Тут Римский всмотрелся в администратора и, несмотря на затемнённый свет, убедился в том, что администратор очень изменился………

Что снилось Босому {}

С того самого момента, как Никанора Ивановича Босого взяли под руки и вывели в ворота, он не сомневался в том, что его ведут в тюрьму.

И странное, никогда ещё в жизни им не испытанное, чувство охватило его. Никанор Иванович глянул на раскалённое солнце над Садовой улицей и вдруг сообразил, что прежняя его жизнь кончена, а начинается новая. Какова она будет, Никанор Иванович не знал, да и не очень опасался, что ему угрожает что-нибудь страшное. Но Никанор Иванович неожиданно понял, что человек после тюрьмы не то что становится новым человеком, но даже как бы обязан им стать. Как будто бы внезапно макнули Никанора Ивановича в котёл, вынули и стал новый Никанор Иванович, на прежнего совершенно не похожий.

Вот это-то и есть самое главное, а вовсе не страхи, иногда не оправдывающиеся. Понял это и Никанор Иванович, хотя был, по секрету говоря, тупым человеком. Первые ожидания Никанора Ивановича как будто оправдались: спутники привезли его на закате солнца на окраину Москвы к неприглядному зданию, о котором Никанор Иванович понаслышке знал, что это тюрьма. Следующие впечатления тоже были как будто тюремные. Никанору Ивановичу пришлось пройти ряд скучных формальностей. Никанора Ивановича записали в какую-то книгу, подвергли осмотру его одежду, причём лишили Никанора Ивановича подтяжек и пояса. А после этого всё пошло совершенно не так, как представлял себе Никанор Иванович.

Придерживая руками спадающие брюки, Никанор Иванович, вслед за молчаливым спутником, пошёл куда-то, по каким-то коридорам и не успел опомниться, как оказался голым и под душем. В то время, пока Никанор Иванович намыливал себя и тёр мочалкой, одежда его куда-то исчезла, а когда настало время одеваться, она вернулась, причём была сухая, пахла чем-то лекарственным, брюки стали короче, а рубашка и пиджак съёжились, так что полный Никанор Иванович не застёгивал больше ворота.

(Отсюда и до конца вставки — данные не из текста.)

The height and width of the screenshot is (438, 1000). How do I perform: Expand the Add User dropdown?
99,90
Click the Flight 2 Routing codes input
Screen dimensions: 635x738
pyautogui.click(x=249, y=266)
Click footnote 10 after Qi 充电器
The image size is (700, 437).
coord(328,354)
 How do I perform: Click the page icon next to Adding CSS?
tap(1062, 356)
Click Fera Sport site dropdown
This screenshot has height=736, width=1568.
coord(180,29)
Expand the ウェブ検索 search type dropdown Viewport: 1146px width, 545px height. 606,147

А далее всё сложилось так, что Никанор Иванович впал в полное изумление и пребывал в нём до тех пор, пока не сообразил, что видит сон.

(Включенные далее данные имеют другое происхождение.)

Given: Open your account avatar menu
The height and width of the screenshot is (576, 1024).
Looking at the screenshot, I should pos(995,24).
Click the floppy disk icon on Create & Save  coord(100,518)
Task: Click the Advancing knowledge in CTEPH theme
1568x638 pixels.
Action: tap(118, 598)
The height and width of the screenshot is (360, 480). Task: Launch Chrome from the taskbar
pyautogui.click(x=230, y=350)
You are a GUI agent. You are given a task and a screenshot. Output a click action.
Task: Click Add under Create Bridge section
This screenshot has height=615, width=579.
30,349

Именно Никанора Ивановича повели по светлым, широким коридорам, в которых из-под потолка лампы изливали ослепительный, радостный и вечный свет.

Никанору Ивановичу смутно показалось, что его подвели к большим лакированным дверям, и тут же сверху весёлый гулкий бас сказал:

– Здравствуйте, Никанор Иванович! Сдавайте валюту! {}

Никанор Иванович вздрогнул, поднял глаза и увидел над дверью чёрный громкоговоритель. Затем Никанор Иванович очутился в большом зале и сразу убедился, что это театральный зал. Под золочёным потолком сияли хрустальные люстры, на стенах – кенкеты, была сцена, перед ней суфлёрская будка, на сцене большое кресло малинового бархата, столик с колокольчиком и чёрный бархатный задний занавес.

Удивило Никанора Ивановича то, что всё это безумно пахло карболовой кислотой.

Кроме того, поразился Никанор Иванович тем обстоятельством, что зрители, а их было по первому взгляду человек полтораста, сидели не на стульях, а просто на полу – довольно тесно.

Тут смутно запомнил Никанор Иванович, что все зрители были мужеского пола, все с бородами и с усами, отчего казались несколько старше своих лет.

На Никанора Ивановича никто не обратил внимания, и тогда он последовал общему примеру, то есть уселся на пол, оказавшись между худым дантистом, как выяснилось впоследствии, и каким-то здоровяком с рыжей бородой, бывшим рыбным торговцем, тоже как узналось в своё время. Глядя с любопытством на сцену, Никанор Иванович увидел, как на ней появился хорошо одетый, в сером костюме, гладко выбритый, гладко причёсанный молодой человек с приятными чертами лица.

Зал затих при его появлении, глядя на молодого человека с ожиданием и весельем.